Applications
Overview
In Pay-i, an Application refers to a specific service, product, or system that makes API calls to AI providers. Applications are the third tier in Pay-i's three-tier hierarchical structure, following Organizations and Groups.
Each application represents an individual service or system making AI provider requests and can contain one or more Use Cases. For detailed information about how Applications fit into Pay-i's overall structure, including API key assignment, see the Organizational Structure documentation.
Applications in Practice
Applications typically represent:
- Individual products or services your company offers
- Different environments (development, staging, production)

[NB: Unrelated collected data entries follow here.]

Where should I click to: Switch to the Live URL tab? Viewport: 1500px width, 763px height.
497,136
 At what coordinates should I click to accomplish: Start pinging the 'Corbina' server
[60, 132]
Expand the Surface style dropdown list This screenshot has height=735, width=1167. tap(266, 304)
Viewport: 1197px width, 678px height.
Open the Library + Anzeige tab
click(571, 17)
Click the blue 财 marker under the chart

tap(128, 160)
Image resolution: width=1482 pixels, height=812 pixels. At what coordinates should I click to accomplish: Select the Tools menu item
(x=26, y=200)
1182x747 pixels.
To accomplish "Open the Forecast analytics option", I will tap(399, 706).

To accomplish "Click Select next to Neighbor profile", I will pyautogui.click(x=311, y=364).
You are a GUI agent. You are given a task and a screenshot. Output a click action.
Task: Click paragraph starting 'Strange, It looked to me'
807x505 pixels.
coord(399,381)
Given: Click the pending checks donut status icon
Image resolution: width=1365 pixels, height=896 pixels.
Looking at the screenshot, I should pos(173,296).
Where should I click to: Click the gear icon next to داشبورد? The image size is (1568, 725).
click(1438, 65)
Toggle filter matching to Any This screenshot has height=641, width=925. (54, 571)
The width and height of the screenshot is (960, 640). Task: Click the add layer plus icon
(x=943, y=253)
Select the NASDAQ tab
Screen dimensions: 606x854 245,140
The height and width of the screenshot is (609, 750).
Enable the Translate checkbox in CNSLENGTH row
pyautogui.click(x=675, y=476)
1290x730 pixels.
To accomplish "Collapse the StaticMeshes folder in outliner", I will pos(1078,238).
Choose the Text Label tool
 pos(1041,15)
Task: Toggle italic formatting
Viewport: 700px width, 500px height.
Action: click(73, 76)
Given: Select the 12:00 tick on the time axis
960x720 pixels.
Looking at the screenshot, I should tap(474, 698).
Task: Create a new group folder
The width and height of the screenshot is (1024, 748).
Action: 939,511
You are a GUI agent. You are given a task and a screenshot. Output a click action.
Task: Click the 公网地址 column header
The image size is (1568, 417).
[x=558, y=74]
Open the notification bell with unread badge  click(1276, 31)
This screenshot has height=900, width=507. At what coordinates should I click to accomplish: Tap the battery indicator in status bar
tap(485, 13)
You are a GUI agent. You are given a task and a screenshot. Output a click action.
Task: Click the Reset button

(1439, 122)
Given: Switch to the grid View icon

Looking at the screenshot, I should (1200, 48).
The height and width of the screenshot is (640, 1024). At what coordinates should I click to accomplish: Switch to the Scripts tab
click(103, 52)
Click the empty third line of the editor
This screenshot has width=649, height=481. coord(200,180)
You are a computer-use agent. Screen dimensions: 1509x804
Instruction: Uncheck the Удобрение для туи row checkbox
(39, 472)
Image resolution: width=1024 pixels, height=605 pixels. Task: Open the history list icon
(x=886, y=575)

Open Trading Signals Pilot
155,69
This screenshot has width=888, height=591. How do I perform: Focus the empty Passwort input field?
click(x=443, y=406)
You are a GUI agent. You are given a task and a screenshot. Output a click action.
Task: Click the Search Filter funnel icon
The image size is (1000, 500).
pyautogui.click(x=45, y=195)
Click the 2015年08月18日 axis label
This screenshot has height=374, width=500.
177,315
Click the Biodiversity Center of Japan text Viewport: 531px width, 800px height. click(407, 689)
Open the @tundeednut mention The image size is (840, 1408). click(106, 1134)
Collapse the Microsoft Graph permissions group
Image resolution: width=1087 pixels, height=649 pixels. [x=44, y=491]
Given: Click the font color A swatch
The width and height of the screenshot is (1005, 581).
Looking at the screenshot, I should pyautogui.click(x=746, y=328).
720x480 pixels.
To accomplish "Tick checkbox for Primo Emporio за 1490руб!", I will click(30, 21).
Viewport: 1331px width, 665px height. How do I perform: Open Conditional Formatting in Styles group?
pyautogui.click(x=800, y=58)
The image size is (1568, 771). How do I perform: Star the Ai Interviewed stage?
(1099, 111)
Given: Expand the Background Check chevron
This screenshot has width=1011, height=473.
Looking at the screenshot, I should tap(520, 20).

- Distinct systems or microservices that use AI capabilities
For example, in our scenario of a "Summarization Service," this application makes chat completion API calls to OpenAI to summarize documents for users like Jane.
Application Management
Creating Applications
Applications in Pay-i must be explicitly created through the dashboard interface:
-
Navigate to the Organization view
-
Click the "+ Create Application" button in the top-right corner


- In the modal dialog that appears:
- Enter an "Application Name" that describes your service or system
- Select an "Application Group" from the dropdown (or use the default). For more information about Groups, see the Groups documentation.
- Click "Create" to finish
When an application is created, Pay-i automatically generates API keys for it. These API keys are used to authenticate requests to Pay-i and are specific to that application.
Accessing API Keys
After creating an application:
- Go to the application's Settings page
- Find the API Keys section
- Copy the keys as needed for your implementation
For detailed instructions on API key management, see the Pay-i API Keys documentation.
Viewing Application Data
In the Pay-i dashboard, you can:
- See usage metrics for each application
- Compare costs across applications
- View application-specific limits and use cases
- Analyze performance and failure data by application
Application Settings
Each application has its own settings that control:
- Logging behavior (whether prompts and completions are stored)
- Default limits
- Default billing models
- User access permissions
Best Practices
Organization
- Logical Separation: Create separate applications for distinct services or products
- Environment Segregation: Use different applications for development, staging, and production
- Team Isolation: Consider separate applications for different teams if they need independent tracking
Naming Conventions
- Use clear, consistent names for your applications
- Include environment information if applicable (e.g., "Summarization-Prod", "Summarization-Dev")
- Consider including team or department names for organizational clarity
Security
- Rotate application API keys periodically
- Limit access to application API keys on a need-to-know basis
- Use different API keys for different deployment environments
Applications and Other Pay-i Concepts
Applications work with other Pay-i concepts in the following ways:
- Limits: Can be associated with specific applications
- Use Cases: Belong to specific applications
- Request Tags: Help categorize API calls within an application
- User IDs: Track end-user activity across an application
Understanding the Organizational Context
Applications exist within Pay-i's broader organizational hierarchy. For a detailed explanation of how Applications fit into the overall structure, including example organizational layouts, see the Organizational Structure documentation.